Pixel coordinate grounding data

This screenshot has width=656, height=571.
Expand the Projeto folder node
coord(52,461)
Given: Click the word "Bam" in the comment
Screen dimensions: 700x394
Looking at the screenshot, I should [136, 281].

Exercise brief: The records above should be printed in full, exactly as they appear.

Solved problem:
This screenshot has width=656, height=571.
Expand the Projeto folder node
coord(52,461)
Given: Click the word "Bam" in the comment
Screen dimensions: 700x394
Looking at the screenshot, I should [136, 281].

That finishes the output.